> DATA SHOWN
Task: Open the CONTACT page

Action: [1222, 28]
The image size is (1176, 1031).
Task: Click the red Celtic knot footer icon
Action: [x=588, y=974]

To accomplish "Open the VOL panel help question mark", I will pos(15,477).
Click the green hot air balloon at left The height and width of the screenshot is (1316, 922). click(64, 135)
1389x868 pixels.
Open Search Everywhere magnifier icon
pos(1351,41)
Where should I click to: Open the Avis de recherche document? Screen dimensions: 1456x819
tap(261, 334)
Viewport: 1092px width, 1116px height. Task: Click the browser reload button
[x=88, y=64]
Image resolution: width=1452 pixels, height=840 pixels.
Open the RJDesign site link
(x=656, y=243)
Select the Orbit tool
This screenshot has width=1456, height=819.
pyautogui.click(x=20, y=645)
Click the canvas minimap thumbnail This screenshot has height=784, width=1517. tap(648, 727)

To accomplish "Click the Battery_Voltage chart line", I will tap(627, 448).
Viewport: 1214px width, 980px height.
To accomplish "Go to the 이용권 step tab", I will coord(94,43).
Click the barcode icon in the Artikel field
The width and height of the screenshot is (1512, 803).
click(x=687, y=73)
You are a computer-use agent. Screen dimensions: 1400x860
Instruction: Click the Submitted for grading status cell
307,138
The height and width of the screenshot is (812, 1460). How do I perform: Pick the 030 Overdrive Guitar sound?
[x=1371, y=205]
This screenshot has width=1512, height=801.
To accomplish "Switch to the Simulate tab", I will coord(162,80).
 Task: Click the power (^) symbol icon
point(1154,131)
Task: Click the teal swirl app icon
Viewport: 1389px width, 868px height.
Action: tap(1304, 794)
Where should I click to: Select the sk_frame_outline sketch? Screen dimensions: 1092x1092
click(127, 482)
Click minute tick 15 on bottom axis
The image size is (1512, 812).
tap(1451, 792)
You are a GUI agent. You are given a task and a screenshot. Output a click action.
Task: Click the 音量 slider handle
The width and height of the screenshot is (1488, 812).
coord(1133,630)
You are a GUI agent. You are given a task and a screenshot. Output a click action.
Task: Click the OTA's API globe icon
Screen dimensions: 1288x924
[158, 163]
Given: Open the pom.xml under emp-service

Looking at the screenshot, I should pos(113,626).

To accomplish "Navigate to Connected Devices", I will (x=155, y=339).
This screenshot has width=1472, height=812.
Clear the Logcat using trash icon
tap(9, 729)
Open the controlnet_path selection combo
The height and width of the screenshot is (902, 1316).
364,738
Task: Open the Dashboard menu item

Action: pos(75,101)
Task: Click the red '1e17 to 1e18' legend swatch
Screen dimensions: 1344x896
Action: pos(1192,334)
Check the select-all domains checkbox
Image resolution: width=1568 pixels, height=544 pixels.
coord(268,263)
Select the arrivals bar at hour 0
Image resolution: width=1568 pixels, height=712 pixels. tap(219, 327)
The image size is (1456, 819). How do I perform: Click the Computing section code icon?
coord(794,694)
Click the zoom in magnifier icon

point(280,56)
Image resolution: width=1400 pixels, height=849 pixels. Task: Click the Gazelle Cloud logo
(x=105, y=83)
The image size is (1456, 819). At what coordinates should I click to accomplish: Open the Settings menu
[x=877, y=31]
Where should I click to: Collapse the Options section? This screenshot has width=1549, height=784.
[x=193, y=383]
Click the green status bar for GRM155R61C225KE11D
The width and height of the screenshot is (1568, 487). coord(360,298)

> DIRECTIONS FOR THIS TASK
The answer must consist of the lines from the one with "The height and width of the screenshot is (902, 1316)." through the final line of the entries above, exactly as they are, and nothing else.

> ANSWER TO THE EXERCISE
The height and width of the screenshot is (902, 1316).
364,738
Task: Open the Dashboard menu item

Action: pos(75,101)
Task: Click the red '1e17 to 1e18' legend swatch
Screen dimensions: 1344x896
Action: pos(1192,334)
Check the select-all domains checkbox
Image resolution: width=1568 pixels, height=544 pixels.
coord(268,263)
Select the arrivals bar at hour 0
Image resolution: width=1568 pixels, height=712 pixels. tap(219, 327)
The image size is (1456, 819). How do I perform: Click the Computing section code icon?
coord(794,694)
Click the zoom in magnifier icon

point(280,56)
Image resolution: width=1400 pixels, height=849 pixels. Task: Click the Gazelle Cloud logo
(x=105, y=83)
The image size is (1456, 819). At what coordinates should I click to accomplish: Open the Settings menu
[x=877, y=31]
Where should I click to: Collapse the Options section? This screenshot has width=1549, height=784.
[x=193, y=383]
Click the green status bar for GRM155R61C225KE11D
The width and height of the screenshot is (1568, 487). coord(360,298)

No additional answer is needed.